そのときの他馬の鞍上の判断。誰も先手を主張しにいけず、
ウルトラファンタジーの抜け出しを許した格好になりました。

いくつかの要因は重なったと思います。
ヘッドライナーのスタートが合わなかったこと。
ローレルゲレイロのスタートダッシュが不器用さを増していたこと。
ウエスタンビーナスが大外枠、という巡り合わせもあるでしょうね。

特に、ローレルが2ハロン目後半からハナに立つようなイメージが
他の日本人ジョッキーの頭の中にはあったでしょう。
そんな主張をしてくるはずだ、という。

そのローレルの主張にお付き合いしてはいけない、
ビービーガルダンとアイルラヴァゲインは
そんな心理的ブレーキで出方を伺う時間があったように見えました。
その読み方は昨年同様、だと思われます。


昨年と違ったのはラップでした。

以下、昨年のラップです。
11.9-10.2-10.8-11.2-11.5-11.9
そして今年のラップです。
11.7-10.7-10.9-11.2-11.1-11.8

前半3ハロンは今年のほうが遅く、特に2ハロン目のラップは
0.5秒もゆるかったという事実。


この心理戦におかまいなくハナを主張した香港の逃げウマは
昨年より緩い先行争いを制し
最小限のコストでマイペースを握ることができました。

ギリギリまでアクセルを踏まないようにする、逆チキンゲーム。
リスクを負ってアクセルを踏んだウルトラファンタジーの勝利は
日本のスプリント戦の底浅いレベルを指摘されたかのようでした。。。



小細工なし、フィジカルで圧倒するスプリンターは
今の日本にはいませんね。
それがここ一番でのジョッキーの
消極的な心理戦につながりやすいのかもしれません。

ウマの鍛え方、きっと違うんでしょうね。
日本ではスプリント専用に鍛える文化はないでしょうから。
サイレントウィットネスの時もそうですし、
ウルトラファンタジーにも感じましたが
でかくて分厚いトモ!

息づくりも含め、フィジカル面のトレーニング方法を見直さないと
香港スプリンターに太刀打ちするのは難しいような印象です。

ただ今の日本でスプリンター専用のトレーニングに
大きなメリットがあるかというと。。。
差がつく一方、になるんでしょうかね。



その差が歴然としてしまった事実がひとつ。
パトロールフィルムを見た限り、ファイングレイン、
グリーンバーディーに弾き飛ばされていました。。。

審議の結果、処分の対象にはならず、
個人的にもインターフェアーの範囲内だと感じていますが、
そういう問題でなくて、吹っ飛び方がちょっと情けなく。
サッカーではありませんが、フィジカルコンタクト時の強さについて
世界との差を見せ付けられた格好なのかな、と。


こうしたもろもろで、
失望という表現に落ち着いちゃったんですよね。。
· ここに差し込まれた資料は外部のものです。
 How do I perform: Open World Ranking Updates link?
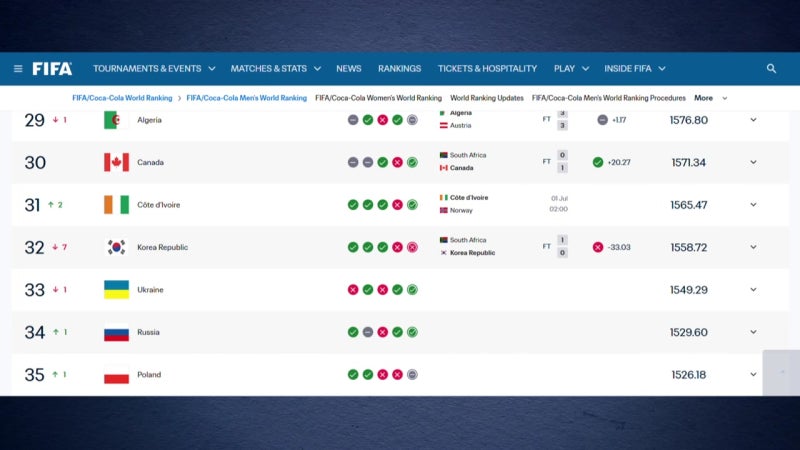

。





一方、今日のレース展開に対してもっとも勝負にいったと思われる
ダッシャーゴーゴーの鞍上が降着処分になったというのは
皮肉というか何というか。

むーん。サンカルロ、あの位置から勝てましたかね。
中団から進めたい、という陣営の声がありましたが
結果は出遅れでしたし。
しっかり馬券は買ってましたけどねw

川田の注意不足は間違いないと思いますが
降着処分はちょっと重たい印象もあります。




…単にウルトラファンタジーの逃げを他の鞍上が軽視していた、で
いいのかもしれません。

でも、軽視される逃げウマこそ、中山では一番怖いんですよねー。
10番人気という見立ては、馬券を買う側にとっては
立派な反省材料であるとは思いました。